When Californians need more water, they take it from their neighbors. Image credit: Robert Goldstrom
In his second inaugural address, President Obama was right to urge us to get on "the path towards sustainable energy."
There should be no fracking along that path.
Fracking is the process of injecting water at high pressure into rock formations in the Earth to create cracks so as to get at the oil or gas beneath.
In the recently released movie "Promised Land," Matt Damon portrays a corporate representative who buys up property in a small Pennsylvania town to begin gas and oil drilling. It's 10 minutes into the movie before an elderly resident challenges Damon that what he really wants to do is called "fracking."
"Sir," Damon shoots back, "that's a scare word used by environmentalists." But fracking is a health and safety hazard -- scary indeed.
The story of a small township that must vote on a fracking ordinance, "Promised Land" is admirable for calling attention to an issue faced by poor and rural communities across America after drilling company representatives identify mineral-rich local land deposits.

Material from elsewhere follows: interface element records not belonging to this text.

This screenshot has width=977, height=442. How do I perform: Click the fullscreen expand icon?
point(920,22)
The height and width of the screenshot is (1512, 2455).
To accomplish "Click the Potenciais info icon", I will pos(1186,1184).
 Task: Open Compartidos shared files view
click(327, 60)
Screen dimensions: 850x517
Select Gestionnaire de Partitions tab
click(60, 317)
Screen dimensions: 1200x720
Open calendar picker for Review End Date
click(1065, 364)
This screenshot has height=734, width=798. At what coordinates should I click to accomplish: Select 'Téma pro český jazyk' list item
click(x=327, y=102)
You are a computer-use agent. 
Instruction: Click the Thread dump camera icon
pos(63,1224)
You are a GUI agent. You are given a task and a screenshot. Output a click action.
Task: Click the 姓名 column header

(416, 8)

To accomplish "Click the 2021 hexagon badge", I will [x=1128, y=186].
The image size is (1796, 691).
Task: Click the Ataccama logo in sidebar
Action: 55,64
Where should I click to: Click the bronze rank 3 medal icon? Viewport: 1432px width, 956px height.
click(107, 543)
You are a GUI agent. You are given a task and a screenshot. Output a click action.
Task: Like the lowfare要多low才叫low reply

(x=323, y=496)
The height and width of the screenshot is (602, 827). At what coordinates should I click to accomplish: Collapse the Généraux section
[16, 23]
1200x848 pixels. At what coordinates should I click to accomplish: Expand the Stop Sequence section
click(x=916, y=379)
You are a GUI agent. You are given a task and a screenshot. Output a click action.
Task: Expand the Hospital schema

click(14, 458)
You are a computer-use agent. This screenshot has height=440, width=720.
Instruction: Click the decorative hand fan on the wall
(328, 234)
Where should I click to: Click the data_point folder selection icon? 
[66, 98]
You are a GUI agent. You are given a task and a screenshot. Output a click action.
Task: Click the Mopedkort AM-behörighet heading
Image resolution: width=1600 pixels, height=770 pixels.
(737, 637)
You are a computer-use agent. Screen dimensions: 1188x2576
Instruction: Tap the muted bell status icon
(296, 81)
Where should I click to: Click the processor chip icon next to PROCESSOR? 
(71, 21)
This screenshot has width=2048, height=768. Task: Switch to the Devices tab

Corporate representatives have huge monetary resources to influence state and local politicians, to pay enormous sums to property owners, and to make promises of increased tax revenues to enhance the blighted community's general prosperity.
But the pact is Faustian.
Fracking endangers local water supplies and ecosystems by propelling millions of gallons of water, containing many toxic chemicals, into the Earth. Fracking can lead to mercury, lead and methane pollution and increase the risks of cancer.
The pictures of dead farm animals featured in "Promised Land" are not exaggerations. Farmers have reported strange illnesses and deaths among domestic animals where fracking has occurred.
Fracking is poorly regulated, both at the federal and the state levels. And at the local level, it can be difficult to put fracking to a vote, despite the depiction in "Promised Land". Only by a lengthy and rigorous process of organizing and petitioning have local municipalities passed fracking bans or moratoriums.
But it can be done, even statewide. Look at Vermont. Last May, the governor of Vermont, Peter Shumlin, with popular backing, signed a state law banning fracking.
We should follow Vermont's example and petition for statewide fracking bans.
That will help put us on the sustainable path.